**Supplied passage:**
★ ★ ★ ★ ★ ★ ★

I'd say that yes, you require a parse tree (and the source) - how else would you know what constitutes a "line" and a valid statement?

A practical simplification though might be an "statement profiler" instead of a "line profiler". In R, the parse tree is readily available: body(theFunction), so it should be fairly easy to insert measuring code around each statement. With some more work you can insert it around a group of statements that belong to the same line.

In R, the body of a function loaded from a file typically also has an attribute srcref that lists the source for each "line" (actually each statement) :

Here's a sample function (put in "example.R"):

f <- function(x, y=3)
{
    a <- 0; a <- 1  # Two statements on one line
    a <- (x + 1) *  # One statement on two lines
        (y + 2)

    a <- "foo       
        bar"        # One string on two lines
}

Then in R:

source("example.R")
dput(attr(body(theFunction), "srcref"))

★ ★ ★ ★ ★ ★ ★

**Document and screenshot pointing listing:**
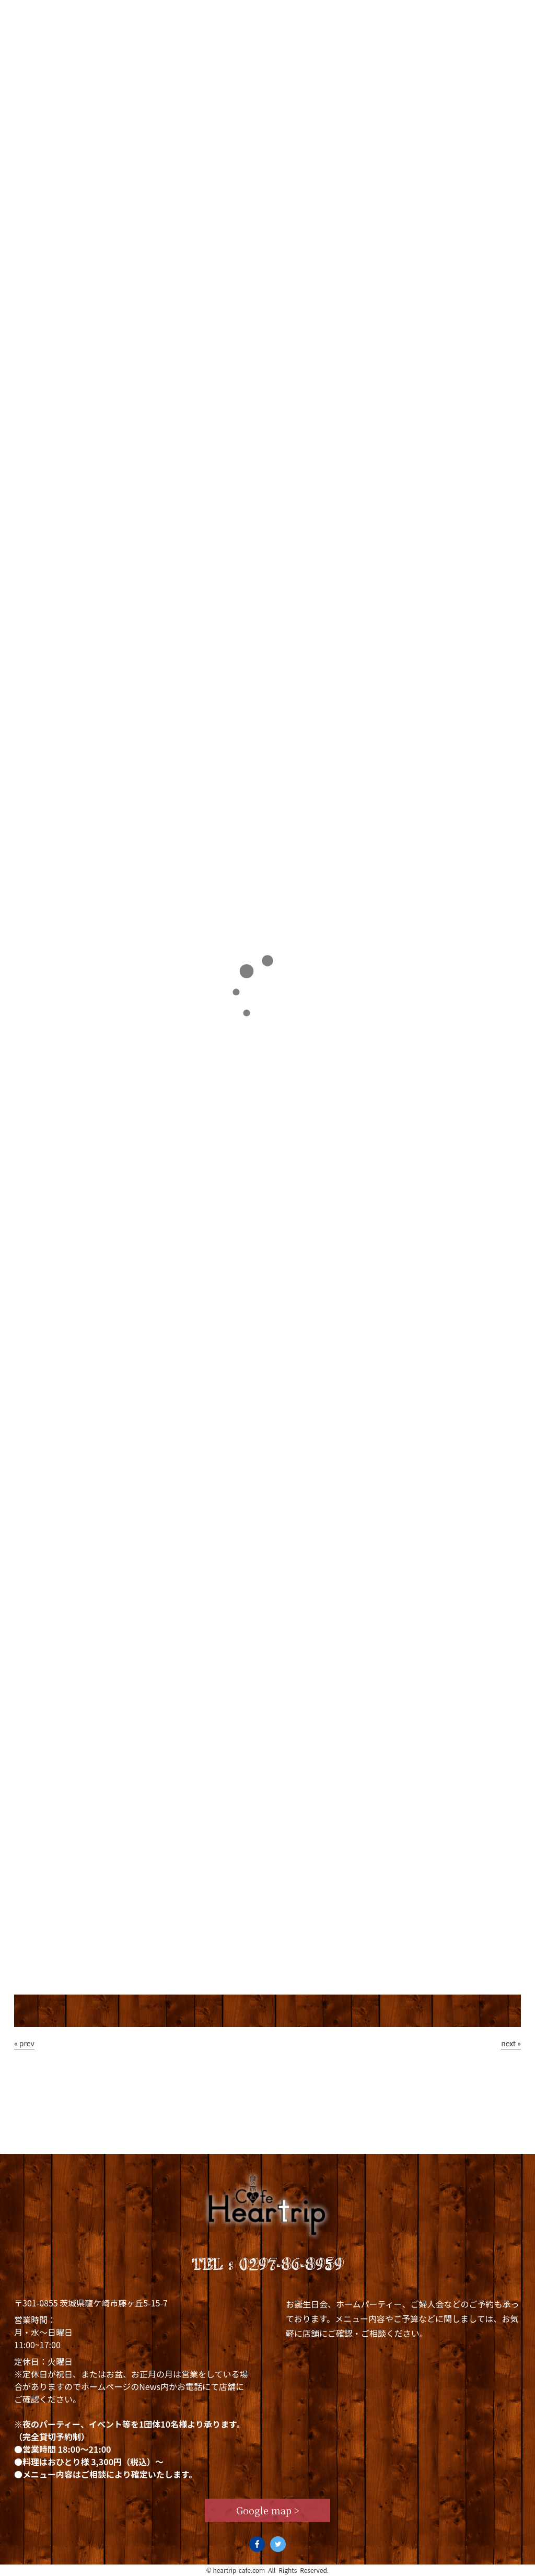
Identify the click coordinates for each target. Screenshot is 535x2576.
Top (38, 14)
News (330, 14)
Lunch (184, 14)
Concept (107, 14)
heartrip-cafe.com (239, 2570)
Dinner (259, 14)
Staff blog (407, 14)
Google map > (267, 2510)
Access (490, 14)
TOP (30, 217)
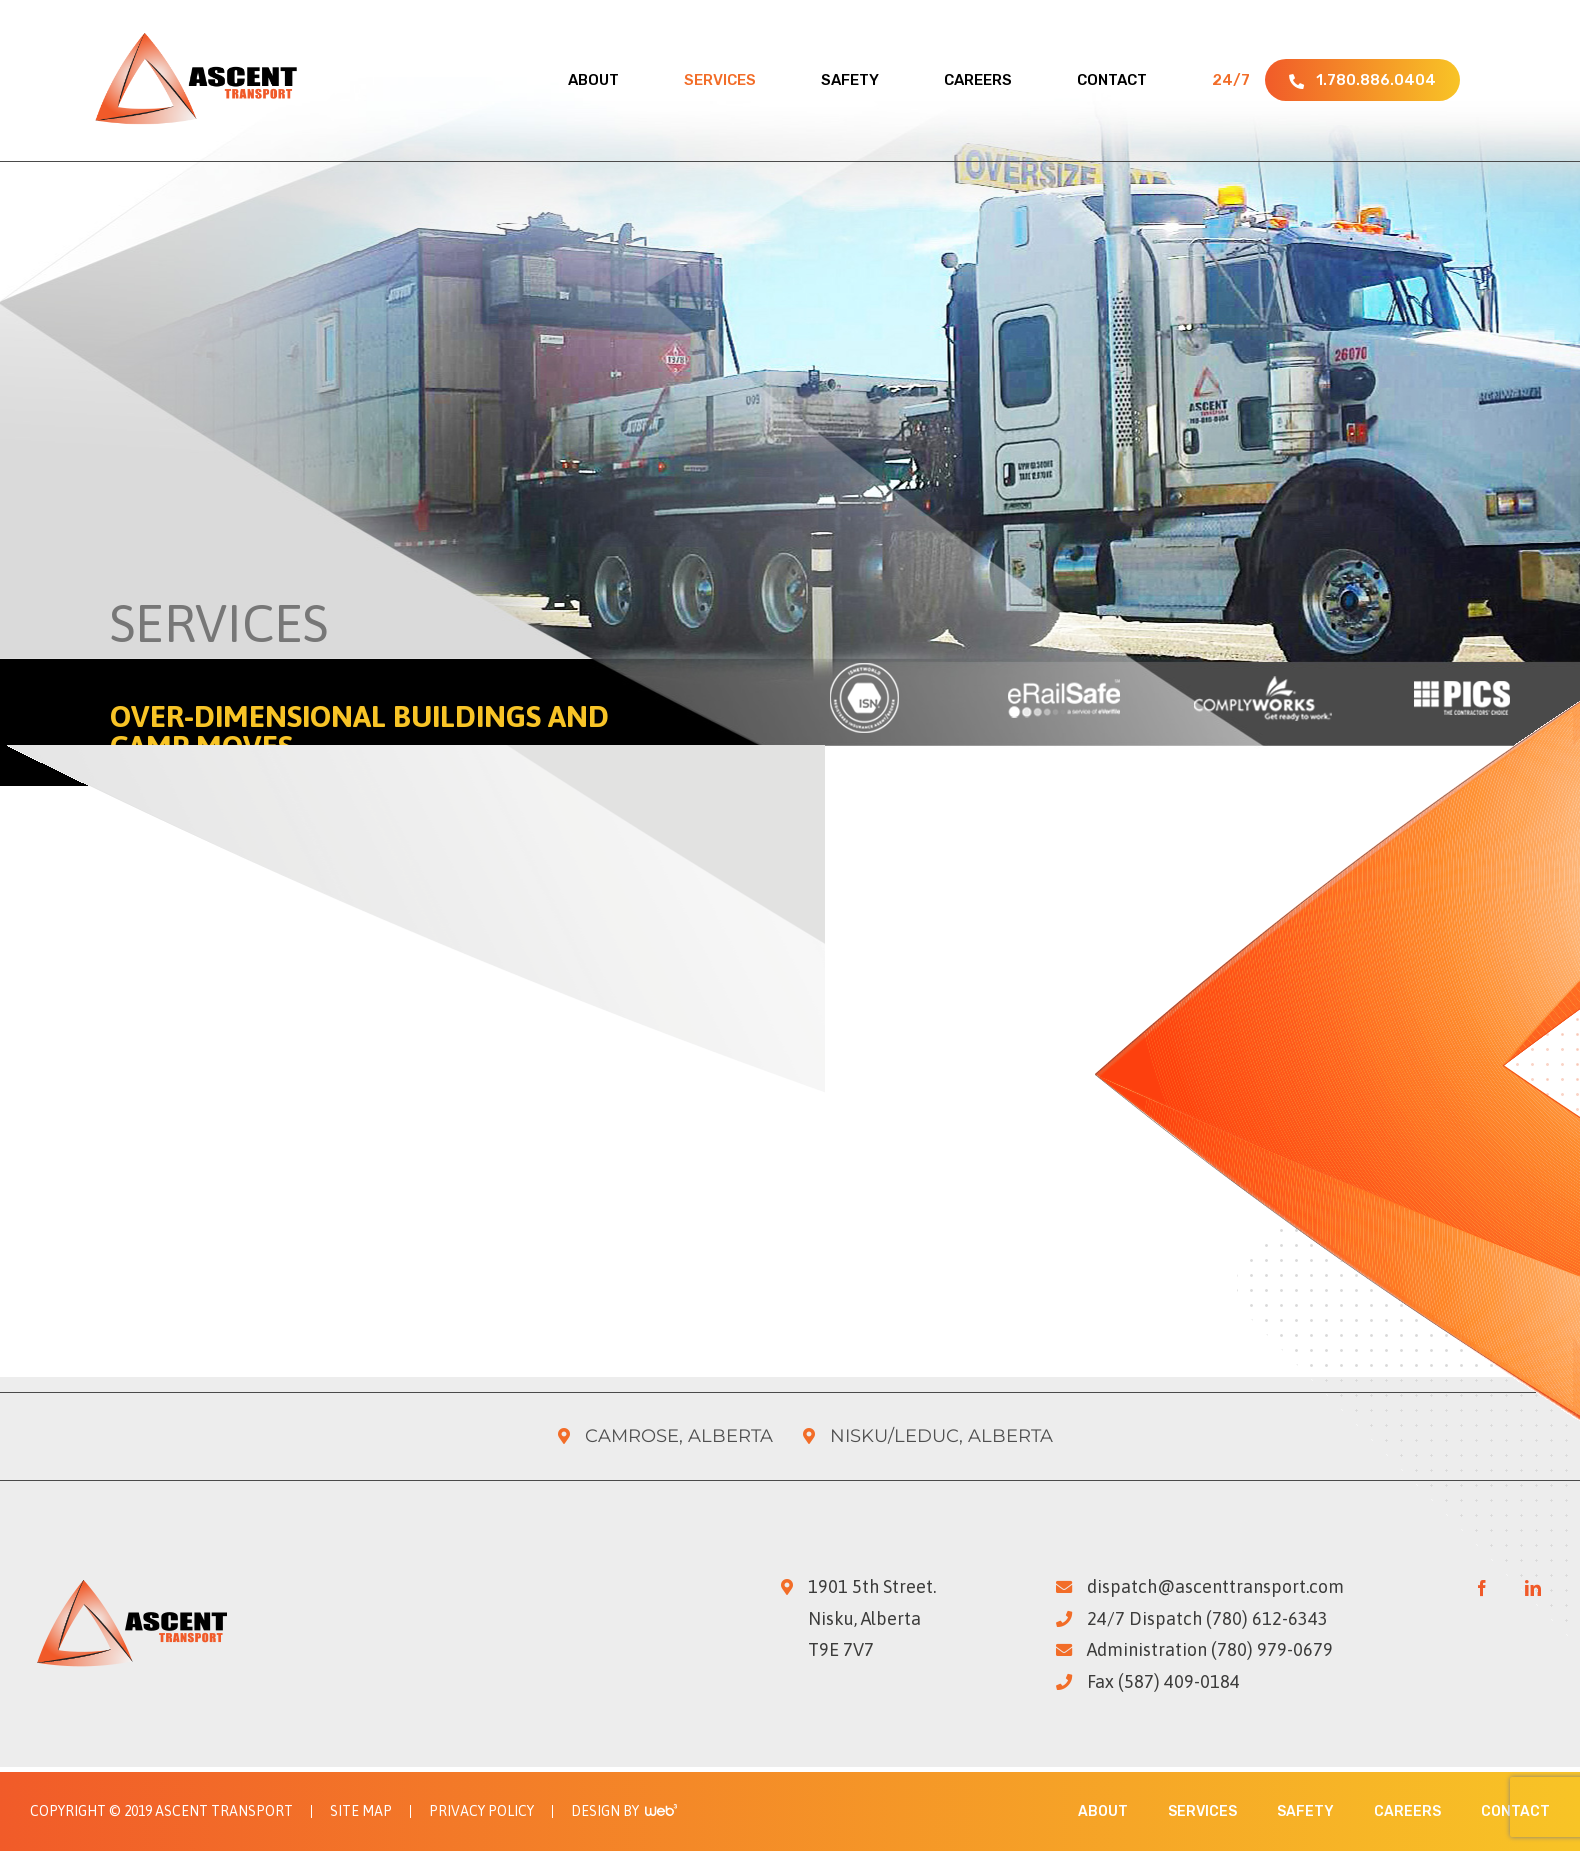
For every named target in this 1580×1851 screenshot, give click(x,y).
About (1103, 1811)
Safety (1305, 1811)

★ ★ ★ ★ ★ ★ ★

**What you will do:**
**a.** In the passage on R line profiling, what attribute of a function body loaded from a file lists the source for each statement?
**b.** Reproduce the listing, starting with the line that contains "Access (490, 14)" and continuing through the end of the listing. Omit the picture placeholders.

**Results for each task:**
**a.** srcref

**b.**
Access (490, 14)
TOP (30, 217)
For every named target in this 1580×1851 screenshot, give click(x,y).
About (1103, 1811)
Safety (1305, 1811)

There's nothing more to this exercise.